* AUSZUG
────────────────

Arbeiten von Zuhause ist durch die Pandemie für viele Arbeitnehmer von einer Ausnahme zum Regelzustand geworden. Nun plant Bundesarbeitsminister Hubertus Heil (SPD), das Homeoffice dauerhaft zu etablieren.
Durch das Einführen eines Rechtsanspruchs möchte Heil diese „neue Freiheit“ für Arbeitnehmer bewahren. „Ich bin dafür, dass wir aus dem coronabedingten ungeplanten Großversuch zum Homeoffice grundlegende Konsequenzen für die Arbeitswelt ziehen“, so Heil.
Laut der Pläne des Arbeitsministers würde ein Rechtsanspruch auf Homeoffice bedeuten, dass Betriebe ihren Mitarbeitern das Arbeiten von Zuhause grundsätzlich ermöglichen müssen – es sei denn, betriebliche Gründe machen das unmöglich – „etwa weil man im Stahlwerk am Hochofen arbeitet und natürlich nicht von zu Hause aus arbeiten kann“.
Ziel ist es, die modernen Formen des Arbeitens mit einem gesetzlichen Rahmen zu untermauern.
Befürworter von Homeoffice, Remote Work und allgemein New Work-Ansätzen erhoffen sich dadurch eine bessere Vereinbarkeit von Familie und Beruf, weniger Staus und verstopfte Innenstädte durch das Wegfallen der Pendelstrecken und damit eine Entlastung für Verkehr und Umwelt.
Der Deutsche Gewerkschaftsbund (DGB) und die Gewerkschaft IG Metall stehen dem Vorstoß des Ministers positiv gegenüber. Die IG Metall macht gleichzeitig auf die Arbeitnehmer aufmerksam, für deren Tätigkeit keine Homeoffice-Regelung möglich ist, beispielsweise Fabrikarbeiter. Sie sollen bei der neu geplanten Regelung nicht vergessen werden. Nachteile gegenüber den Mitarbeitern im Homeoffice dürfen nicht entstehen, betont die Gewerkschaft.
Die Bundesvereinigung der Deutschen Arbeitgebervereine (BDA) ist mit dem geplanten Rechtsanspruch nicht einverstanden. Steffen Kampeter, Hauptgeschäftsführer der BDA, sagt dazu: „Der Staat schafft mit neuen Vorschriften kein Vertrauen, sondern setzt die Sicht der Ministerialbürokratie über die sich fortentwickelte betriebliche Praxis. Wichtig ist stattdessen, wie vom Koalitionsvertrag vorgesehen: eine klare Abgrenzung von Telearbeit und Homeoffice als Form mobiler Arbeit.“
Aus Sicht der BDA steht an erster Stelle nicht die Diskussion ums Homeoffice, sondern der Ausbau der Breitbandverbindung.

────────────────

* ZUR AUFGABE
Entscheiden Sie für jede Aussage, ob sie mit dem Auszug übereinstimmt: Antworten Sie mit Ja oder Nein und zitieren Sie die ausschlaggebenden Worte wörtlich.
1. Der DGB lehnt den Vorstoß des Ministers ab.
2. Nach den Plänen des Ministers müssen Betriebe das Arbeiten von Zuhause nicht ermöglichen, wenn betriebliche Gründe es unmöglich machen.
3. Für die BDA hat der Ausbau der Breitbandverbindung Vorrang vor der Diskussion ums Homeoffice.

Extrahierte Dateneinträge

────────────────

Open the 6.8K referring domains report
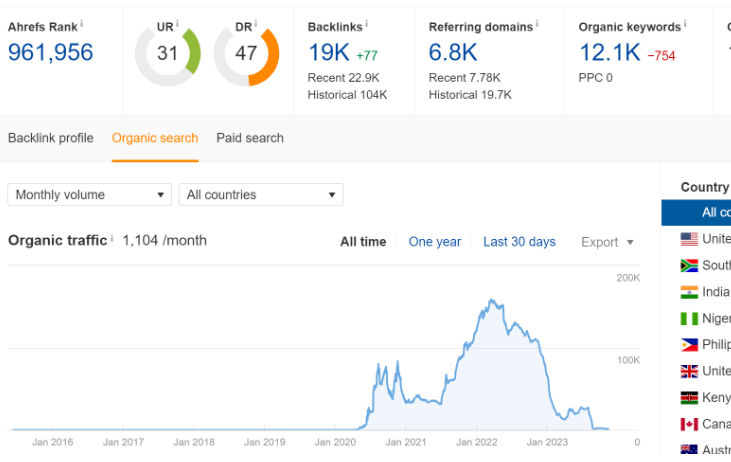 pyautogui.click(x=453, y=53)
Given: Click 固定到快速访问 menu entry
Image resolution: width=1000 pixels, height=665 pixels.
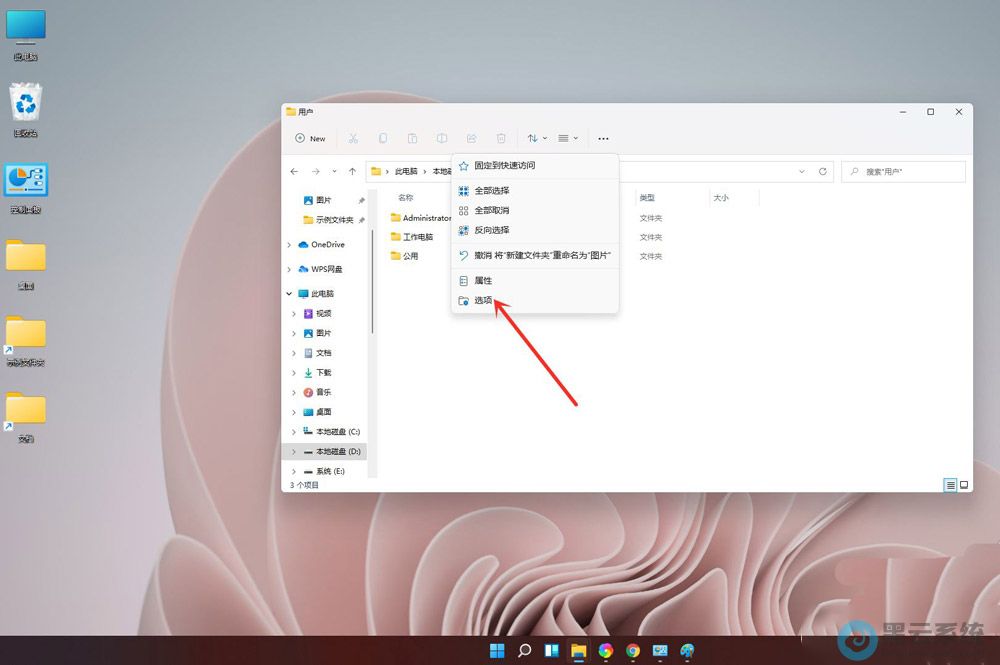Looking at the screenshot, I should tap(504, 165).
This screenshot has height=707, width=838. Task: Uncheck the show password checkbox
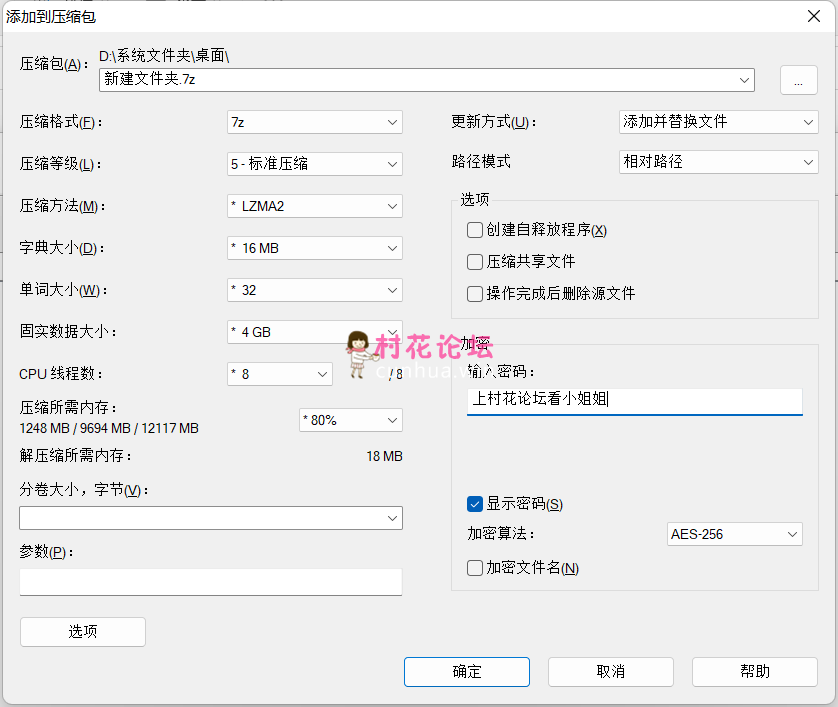click(x=475, y=504)
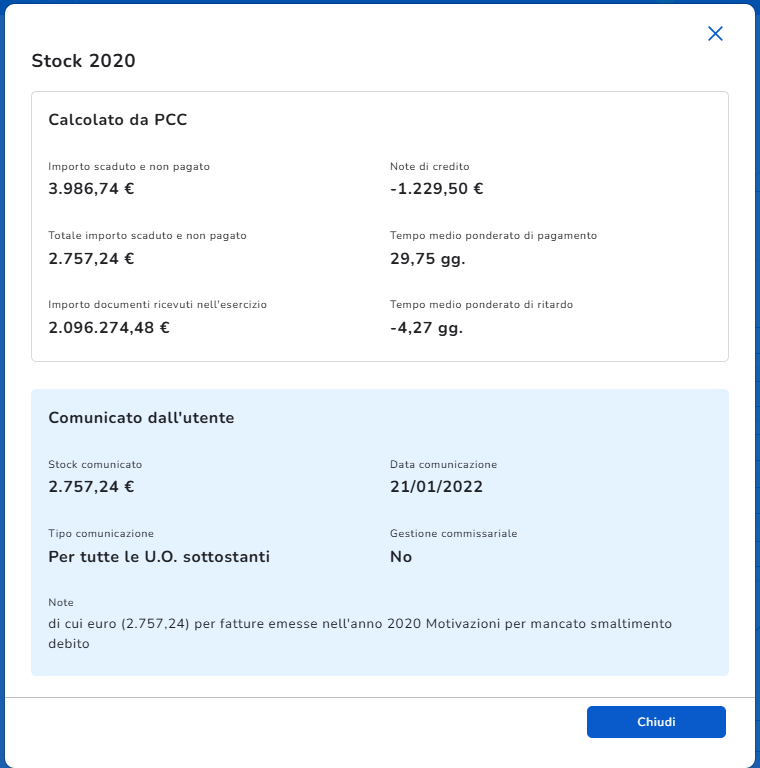Screen dimensions: 760x768
Task: Select the communication date 21/01/2022
Action: 436,487
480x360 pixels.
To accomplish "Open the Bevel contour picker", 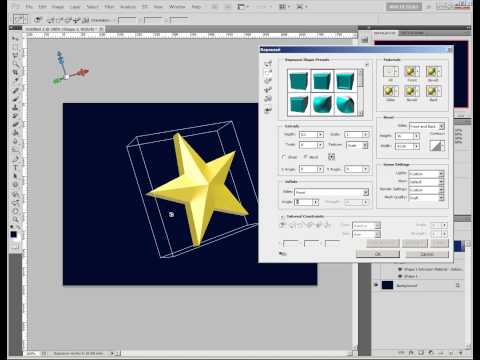I will [x=437, y=146].
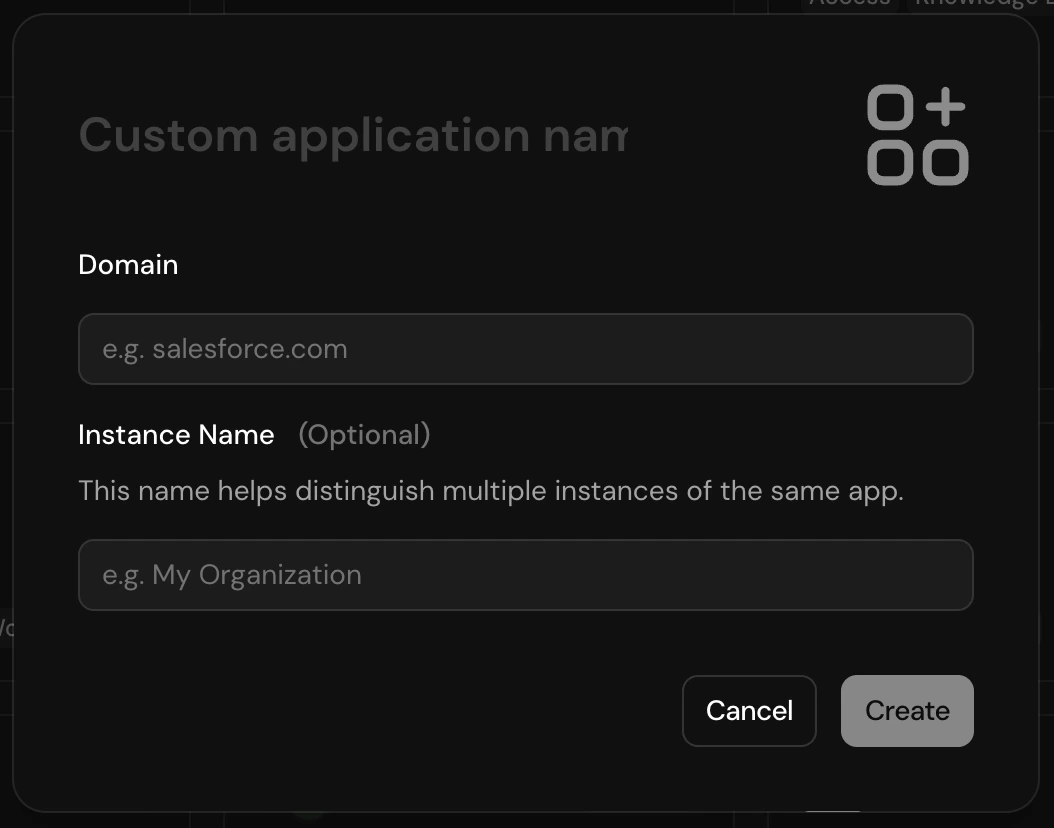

────────────────

* ERWARTETE ANTWORT
1. Nein: „Der Deutsche Gewerkschaftsbund (DGB) und die Gewerkschaft IG Metall stehen dem Vorstoß des Ministers positiv gegenüber.“
2. Ja: „es sei denn, betriebliche Gründe machen das unmöglich“
3. Ja: „Aus Sicht der BDA steht an erster Stelle nicht die Diskussion ums Homeoffice, sondern der Ausbau der Breitbandverbindung.“